Three large albums entitled Photographs of Rushmore & Environs, loaned to the museum, contain over 200 photos showing his house and estates, taken in the 1890s by his secretary Harold St George Gray (1867–1963), who became an archaeologist in his own right. They feature outdoor scenes and detailed interiors of the house and its voluminous contents. Two smaller photo albums are dedicated to archaeological excavations, one at South Lodge Camp (1893), the other at Martin Down Camp (1895–96), both on the General’s estate and well known to archaeologists today. Among loose items are previously unknown records of an excavation in Denmark in 1879.

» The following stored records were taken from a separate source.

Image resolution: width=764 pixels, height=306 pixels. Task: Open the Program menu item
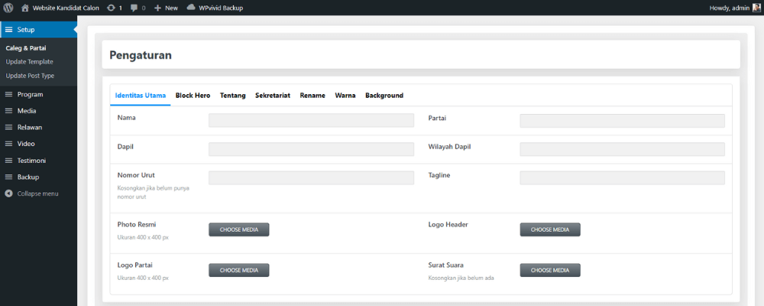(30, 94)
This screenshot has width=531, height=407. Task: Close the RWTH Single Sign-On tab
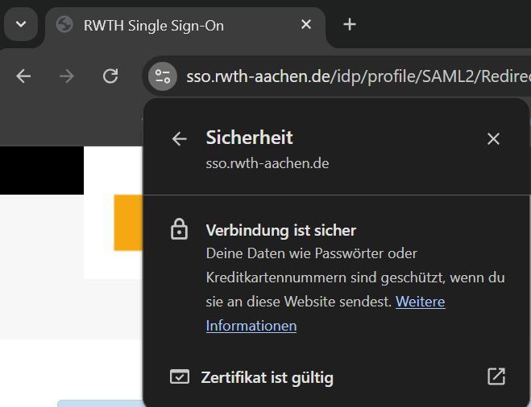pos(306,25)
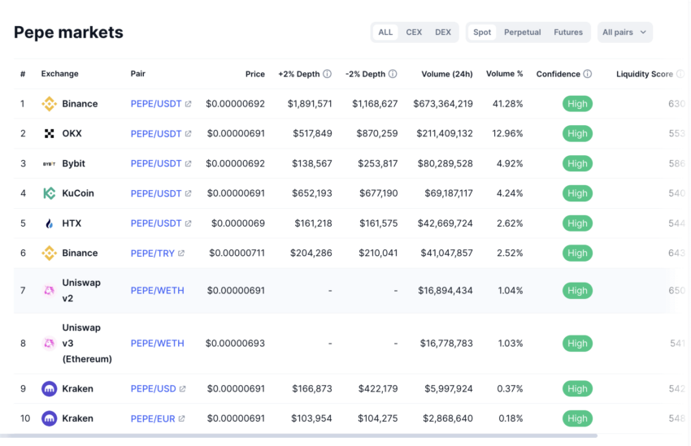Screen dimensions: 691x446
Task: Click the Confidence column info icon
Action: coord(587,74)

What perhaps will most impress archaeologists, however, is a fat album of watercolours (by the artist WS Tomkin), drawings in the General’s characteristic style and photos, entitled Our Ancient Monuments.

Pitt-Rivers became the UK’s first inspector of ancient monuments in 1882. As part of this job he toured the country, visiting ancient sites and their owners. The album, compiled in the 1880s–90s, has the feel of a record and souvenir of those times, with many of the featured sites appearing in the 1882 Act’s schedule. Others, particularly in Scotland, are additional to that list.

Having completed the Rethinking Pitt-Rivers Project (funded by the Leverhulme Trust), the museum starts Excavating Pitt-Rivers this December (funded by Arts Council England, see excavatingpittrivers.blogspot.com), which will document the new items and English archaeological artefacts the General collected before 1884.